6. I lampi radio veloci. Nel 2007 due astronomi dell'Università della West Virginia individuarono queste emissioni radio rapide che in appena 5 millisecondi rilasciavano una quantità di energia maggiore di quella che il Sole emette in un mese. Da allora sono state trovate almeno 25 fonti di fast radio burst, segnali esterni alla nostra galassia, e qualcuno si è spinto a ipotizzare che possa trattarsi di fasci radio emessi per spingere nello Spazio astronavi generazionali (una sorta di propulsione intergalattica).

L'osservatorio di Perks ha scoperto l'origine di alcuni misteriosi segnali radio che registrava da a
In ascolto. © Roger Ressmeyer/CORBIS

Le suggestive ipotesi sono state rinfrancate dall'unico FRB che si ripete nel tempo, FRB 121102. Le più recenti ipotesi vogliono però che questo sia originato da una stella di neutroni in orbita attorno a un buco nero supermassiccio, una "configurazione" mai trovata prima d'ora.
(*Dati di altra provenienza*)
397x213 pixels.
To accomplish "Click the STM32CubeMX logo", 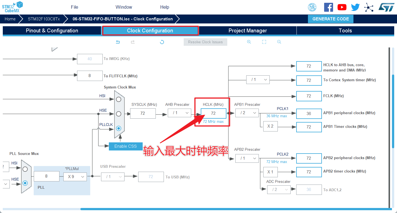I will click(x=11, y=7).
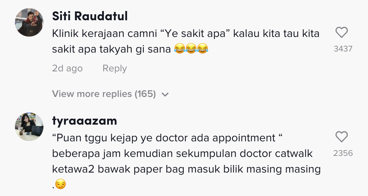Select the comment line "Puan tggu kejap ye doctor"
The image size is (368, 196).
point(167,138)
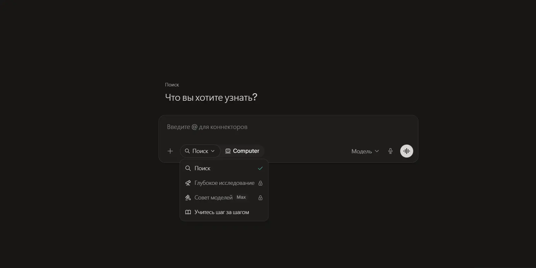Image resolution: width=536 pixels, height=268 pixels.
Task: Click the plus attach icon
Action: click(170, 151)
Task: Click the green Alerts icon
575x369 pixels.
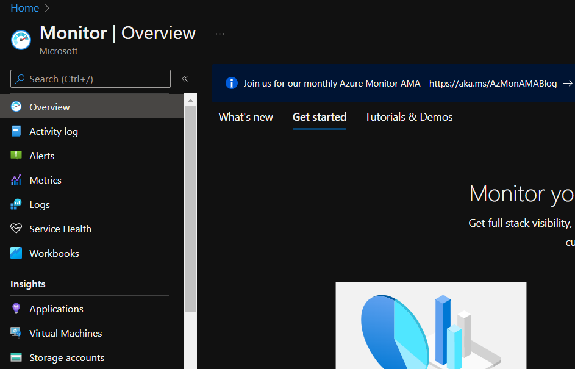Action: (16, 156)
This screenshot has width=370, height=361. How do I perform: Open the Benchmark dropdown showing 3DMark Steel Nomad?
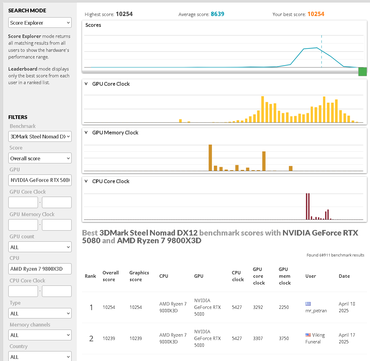coord(40,137)
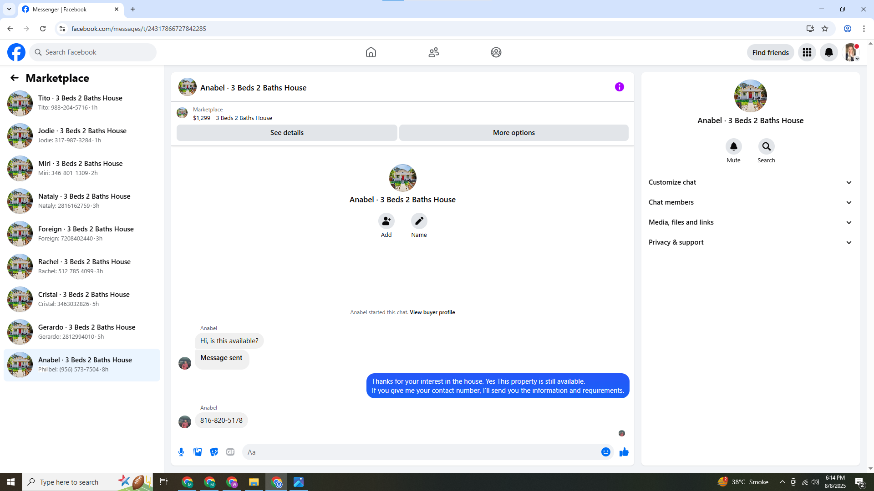This screenshot has height=491, width=874.
Task: Open the sticker picker icon
Action: pyautogui.click(x=214, y=452)
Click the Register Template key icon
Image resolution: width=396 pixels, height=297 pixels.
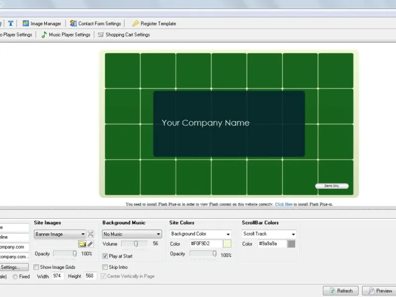coord(135,23)
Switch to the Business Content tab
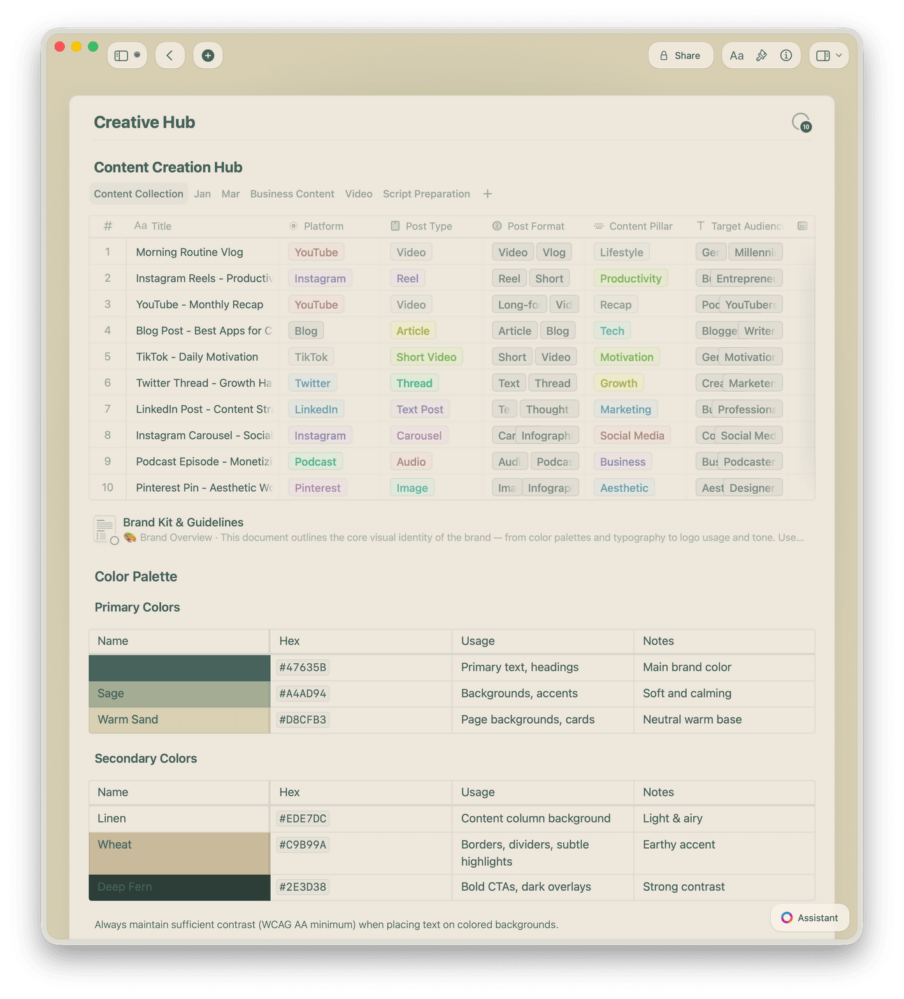 tap(292, 194)
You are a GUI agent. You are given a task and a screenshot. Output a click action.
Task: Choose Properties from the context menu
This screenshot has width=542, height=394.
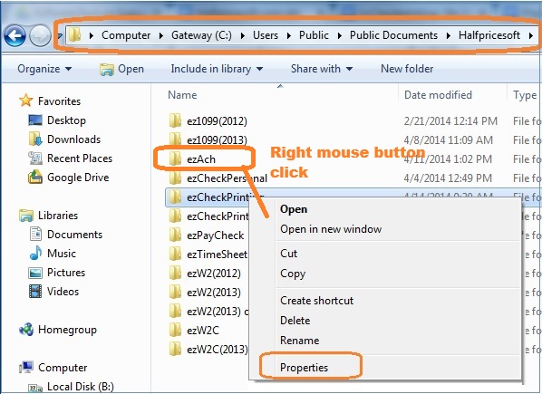tap(304, 368)
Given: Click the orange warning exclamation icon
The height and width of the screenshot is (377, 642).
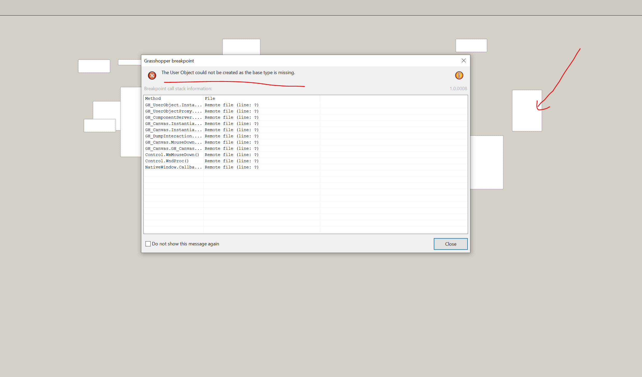Looking at the screenshot, I should 459,75.
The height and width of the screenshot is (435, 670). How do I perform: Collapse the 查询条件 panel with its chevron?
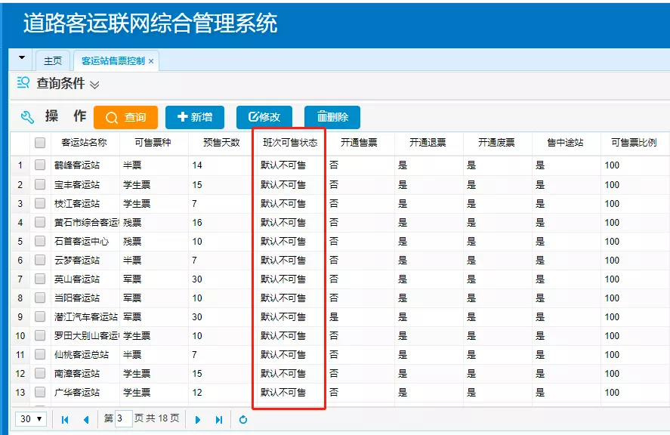[x=96, y=85]
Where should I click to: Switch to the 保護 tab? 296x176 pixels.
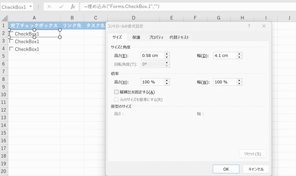[136, 37]
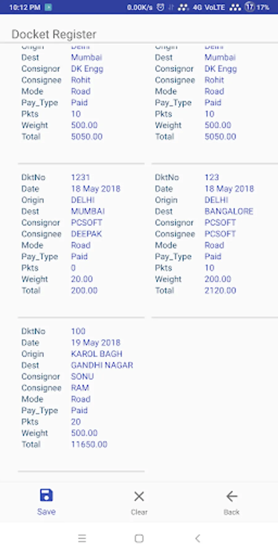Select consignee DEEPAK in docket 1231
The image size is (278, 555).
[x=86, y=234]
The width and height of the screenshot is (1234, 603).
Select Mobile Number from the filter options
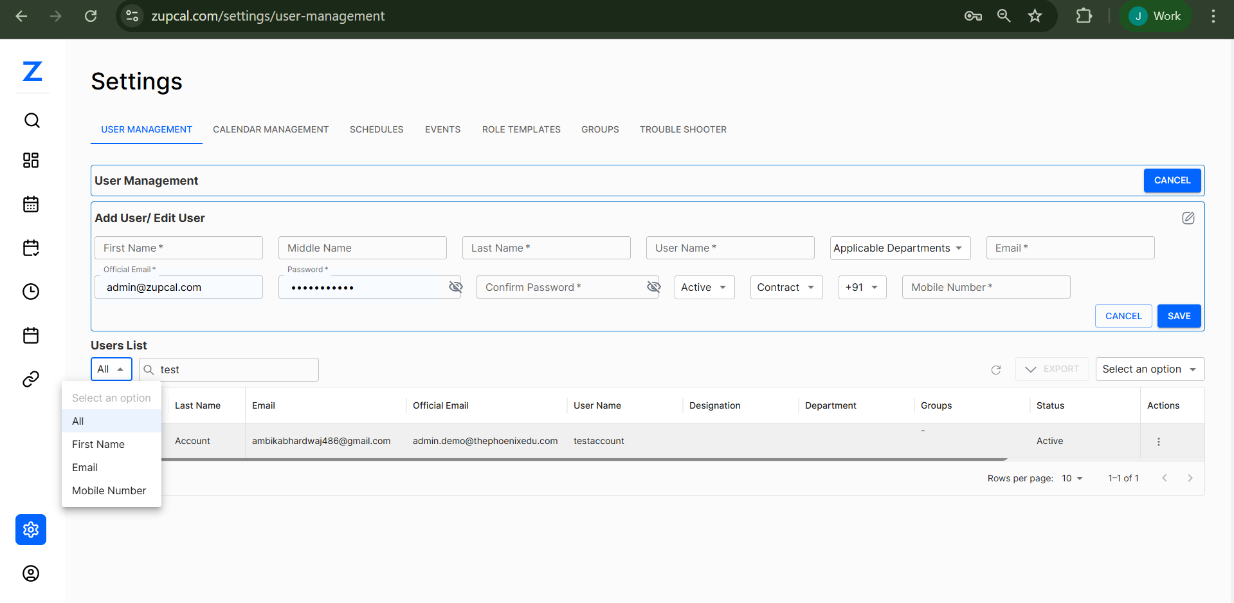[108, 490]
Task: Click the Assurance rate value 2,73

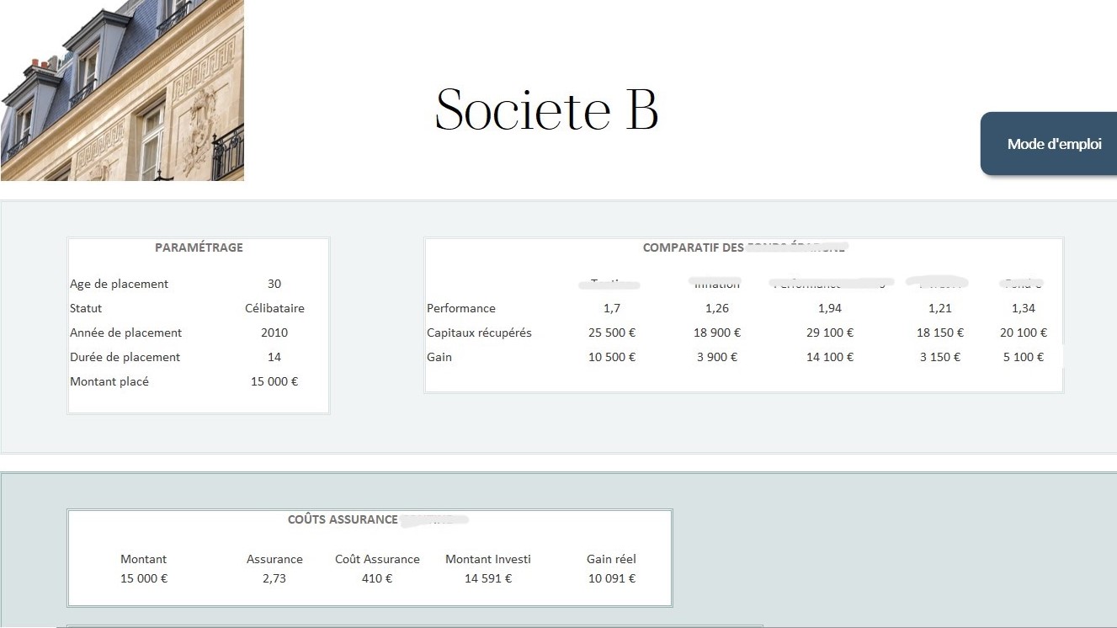Action: pos(274,578)

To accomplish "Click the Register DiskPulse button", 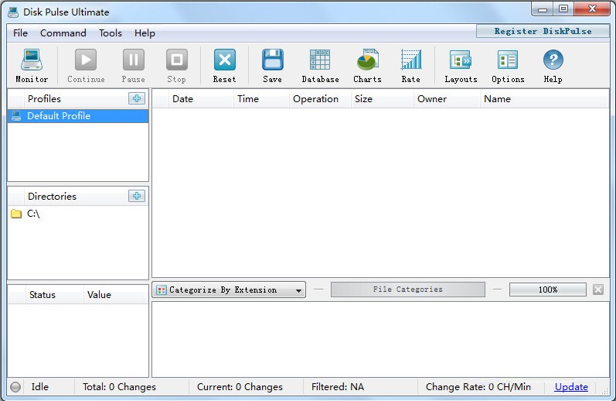I will coord(543,31).
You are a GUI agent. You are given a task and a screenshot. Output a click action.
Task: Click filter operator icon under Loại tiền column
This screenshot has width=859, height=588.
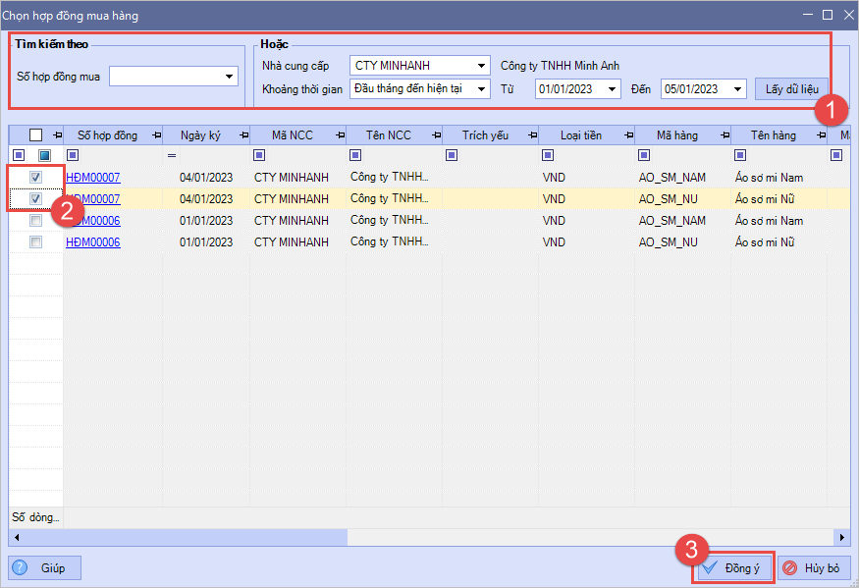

7. Il nostro DNA. A riprova del fatto che chi vuole vedere gli alieni, riesce a leggerne la presenza anche... vicino a casa, periodicamente c'è chi ipotizza che segnali alieni siano cifrati nella più intima essenza dell'individualità biologica: il nostro codice genetico.

L'idea è stata diffusa nel 2004 dal fisico britannico Paul Davies ma periodicamente ritorna in auge. Ma se proprio vogliamo cercare gli alieni cambiando paradigma, potrebbe convenirci cercarli in mondi sepolti sotto croste di ghiaccio, in epoche passate o sotto forma di virus.